Build an SRE compute image#

These instructions will walk you through creating a new VM image for use in the secure research environment.

Explanation of symbols used in this guide#

Powershell command

Powershell: estimate of time needed

  • This indicates a Powershell command which you will need to run locally on your machine

  • Ensure you have checked out (or downloaded) the appropriate tag of the Safe Haven repository from alan-turing-institute/data-safe-haven.

  • Open a Powershell terminal and navigate to the indicated directory of your locally checked-out version of the Safe Haven repository

  • Ensure that you are logged into Azure by running the Connect-AzAccount command

    Tip

    If your account is a guest in additional Azure tenants, you may need to add the -Tenant <Tenant ID> flag, where <Tenant ID> is the ID of the Azure tenant you want to deploy into.

  • This command will give you a URL and a short alphanumeric code.

  • Go to URL in a web browser, enter the code and log in to your account on Azure.

    Tip

    If you have several Azure accounts, make sure you use one that has permissions to make changes to the subscription you are using

Remote command

Remote: estimate of time needed

  • This indicates a command which you will need to run remotely on an Azure virtual machine (VM) using Microsoft Remote Desktop

  • Open Microsoft Remote Desktop and click Add Desktop / Add PC

  • Enter the private IP address of the VM that you need to connect to in the PC name field (this can be found by looking in the Azure portal)

  • Enter the name of the VM (for example DC1-SHM-PROJECT) in the Friendly name field

  • Click Add

  • Ensure you are connected to the SHM VPN that you have set up

  • Double click on the desktop that appears under Saved Desktops or PCs.

  • Use the username and password specified by the appropriate section of the guide

Tip

If you see a warning dialog that the certificate cannot be verified as root, accept this and continue.

Azure Portal operation

Portal: estimate of time needed

  • This indicates an operation which needs to be carried out in the Azure Portal using a web browser on your local machine.

  • You will need to login to the portal using an account with privileges to make the necessary changes to the resources you are altering

Microsoft Entra ID operation

Microsoft Entra ID: estimate of time needed

  • This indicates an operation which needs to be carried out in the Azure Portal using a web browser on your local machine.

  • You will need to login to the portal using an account with administrative privileges on the Microsoft Entra ID that you are altering.

  • Note that this might be different from the account which is able to create/alter resources in the Azure subscription where you are building the Safe Haven.

OS-dependent steps

The following icons indicate steps that depend on the OS you are using to deploy the SHM

  • macOS MacOS

  • Windows Windows

  • Linux Linux

1. 🌱 Prerequisites#

Hint

If you run:

PS> Start-Transcript -Path <a log file>

before you start your deployment and

PS> Stop-Transcript

afterwards, you will automatically get a full log of the Powershell commands you have run.

(Optional) Verify code version#

If you have cloned/forked the code from our GitHub repository, you can confirm which version of the Data Safe Haven you are currently using by running the following commands:

Powershell: a few seconds

PS> git tag --list | Select-String $(git describe --tags)

This will check the tag you are using against the list of known tags and print it out.
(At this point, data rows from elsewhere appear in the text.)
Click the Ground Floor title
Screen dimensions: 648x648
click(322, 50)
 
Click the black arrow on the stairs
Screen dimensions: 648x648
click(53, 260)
You can include this confirmation in any record you keep of your deployment.

2. 🎁 (Optional) Customise the build configuration#

Provisioning a VM with all the Safe Haven software is done using cloud-init. This takes a basic Ubuntu image and installs and configures all the necessary software packages. In general, this image should cover most use cases, but it’s possible that you may want to customise it for your particular circumstances, for example if you want to add a new package or to update the version of an existing package.

Adding a new apt package#

  • Add the name of the package to deployment/secure_research_desktop/packages/packages-apt.list

  • If this package adds a new executable that you would like to be available to the end user, you should also add a check for this to the end of deployment/secure_research_desktop/cloud_init/cloud-init-buildimage-ubuntu-<version>.mustache.yaml

Hint

For example, to check for Azure Data Studio, the following line was added:

if [ "$(which azuredatastudio)" ]; then echo "\n\n*azuredatastudio*\n\n$(which azuredatastudio)"; else echo "ERROR azuredatastudio not found!"; exit 1; fi

Adding a new Python package#

  • Add the name of the package as it appears on PyPI to the package list:

    • deployment/secure_research_desktop/packages/packages-python.yaml

    • If there are any restrictions on acceptable versions for this package (e.g. a minimum or exact version) then make sure to specify this

  • You should also add this package to the allow list used by Tier 3 package mirrors in environment_configs/package_lists/allowlist-core-python-pypi-tier3.list

Adding a new R package#

  • Add the name of the package as it appears on CRAN or Bioconductor to the appropriate package list:

    • deployment/secure_research_desktop/packages/packages-r-bioconductor.list

    • deployment/secure_research_desktop/packages/packages-r-cran.list

  • If this R package is available as a pre-compiled apt binary (eg. abind is available as r-cran-abind) then also add it to deployment/secure_research_desktop/packages/packages-apt.list.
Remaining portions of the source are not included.